I might save another post to talk about my side project Rabbithole, but in the context of this post it’s just a tool to help understand how these AI image generation models work. Throughout this post I’ll provide links directly to Rabbithole so you can view and modify any of these images yourself.

(Programming note: Since Rabbithole is free for you to use but expensive for me to run, I’m letting everyone generate 1000 free images. You don’t need to create an account but I’m verifying phone numbers to minimize freeloaders. Rabbithole is secure, anonymous, and all your prompts, images, favorites, and bookmarks are saved only to your device.)

So let’s talk about prompts and how to generate photorealistic images.

One-Word Prompts

It turns out you only need one word to create an image.
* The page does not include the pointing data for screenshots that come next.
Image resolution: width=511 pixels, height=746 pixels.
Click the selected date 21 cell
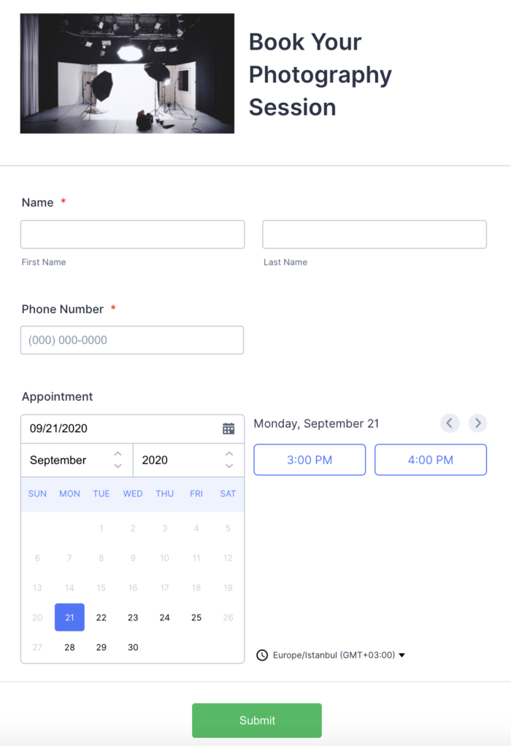69,617
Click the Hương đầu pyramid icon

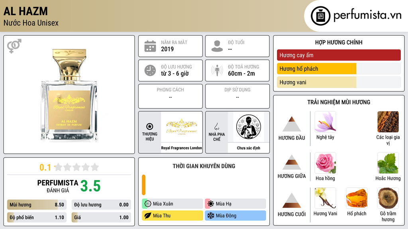pos(292,124)
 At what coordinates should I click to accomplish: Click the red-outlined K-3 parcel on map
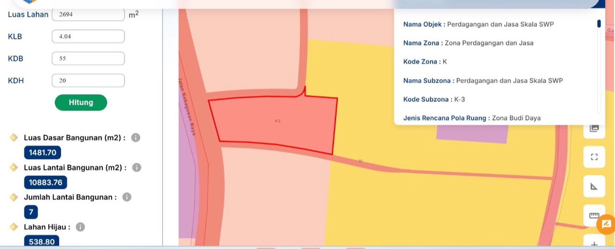[276, 122]
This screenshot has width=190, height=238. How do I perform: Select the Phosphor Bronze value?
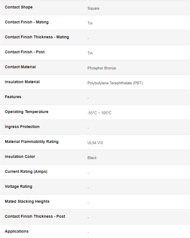coord(102,68)
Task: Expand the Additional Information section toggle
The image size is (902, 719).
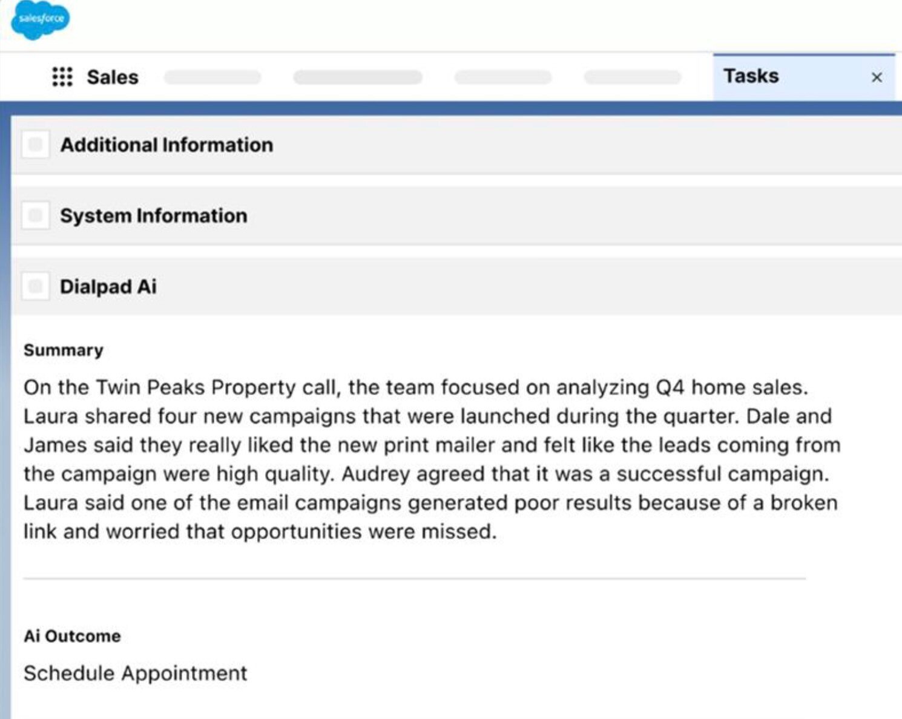Action: [35, 145]
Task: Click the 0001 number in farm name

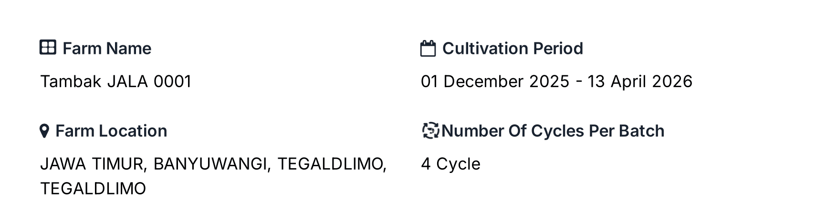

That’s all there is to it. One word!

(I don’t know why I assumed AI images required some fancy 3D rending pipeline or that I’d have to learn “Maya” or some shit.)

But these one-word prompts are utterly fascinating. They’re the building blocks for our prompts, but they’re far from basic.

At first glance, each image seems arbitrary or random. But as you explore, you’ll realize that each image tells a story and perfectly captures the true essence of the word.

The more you look, the more you’ll find examples of the concept of “unknown” in this photo. I can count a dozen at first glance.

Who made the statue? Is it ancient or modern? Where is it? Who is it of? What’s with the hat? What gender and how old are they? What are they wearing – hey is that armor? What the fuck? Is it sunny or raining? Where is this photo supposed to take place? What’s that straw-like material? Are they holding something or is that a rock?

Lots of unknowns. (I know this feels like I’m just making stuff up, but this whole process is an exercise in subjectivity.)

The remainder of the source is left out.